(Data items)

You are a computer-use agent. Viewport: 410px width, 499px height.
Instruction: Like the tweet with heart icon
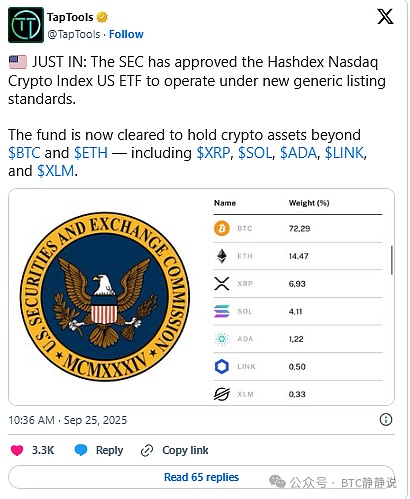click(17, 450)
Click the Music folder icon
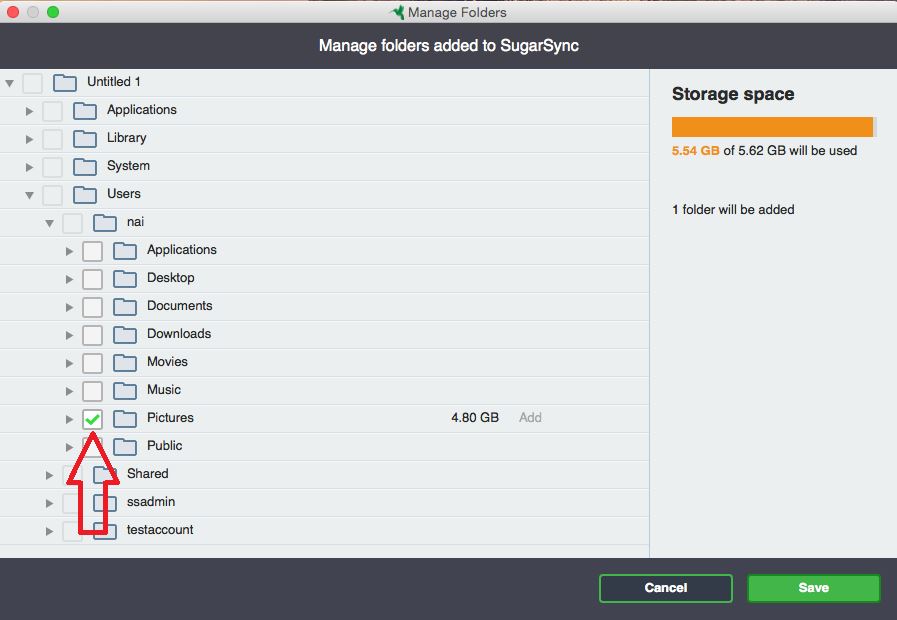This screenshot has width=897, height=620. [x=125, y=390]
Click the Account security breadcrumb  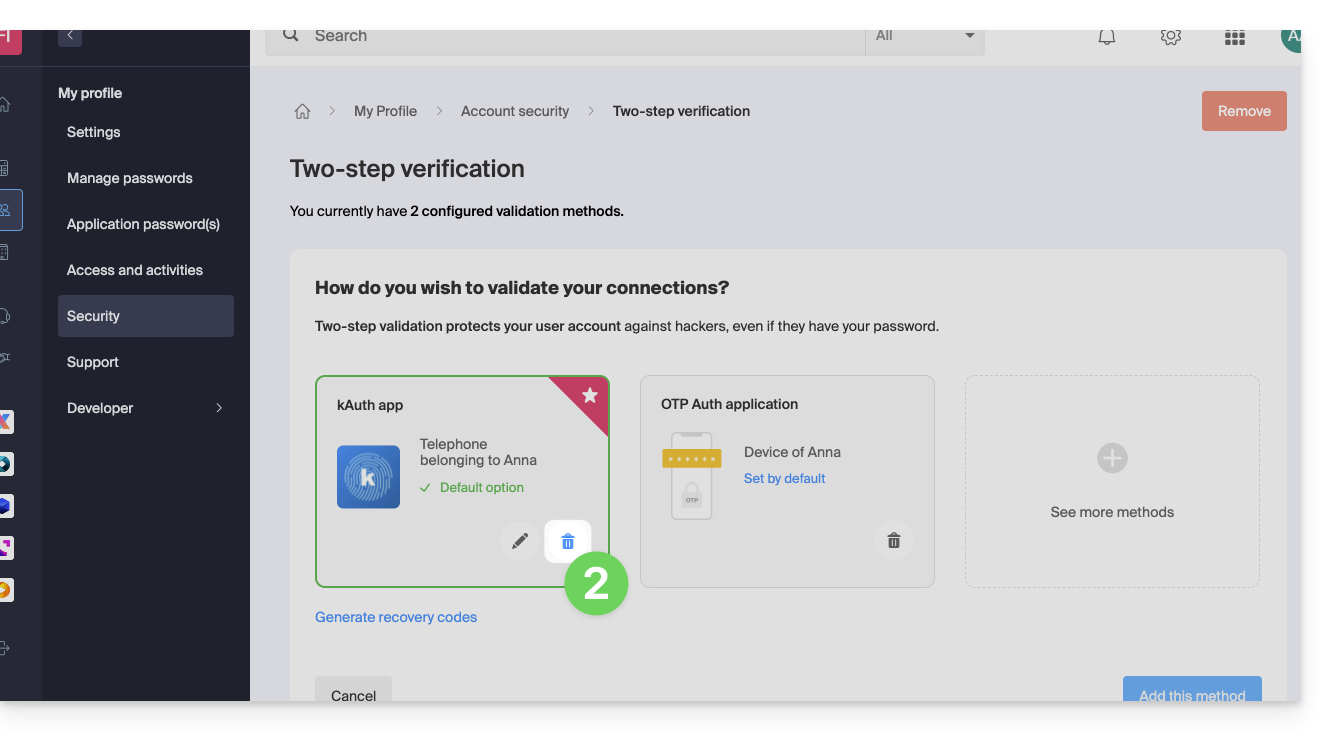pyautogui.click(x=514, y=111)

▶ [GOAL OF THE EXERCISE]
Please render everything from the start of the data items down to the line containing "This screenshot has", that line included, as a JSON list of strings with one string per line, skipping blank lines and leaving out the pictures.

▶ [THE COMPLETED TASK]
[
  "You are a computer-use agent. Viewport: 410px width, 499px height.",
  "Instruction: Like the tweet with heart icon",
  "click(17, 450)",
  "Click the Music folder icon",
  "This screenshot has width=897, height=620. [x=125, y=390]"
]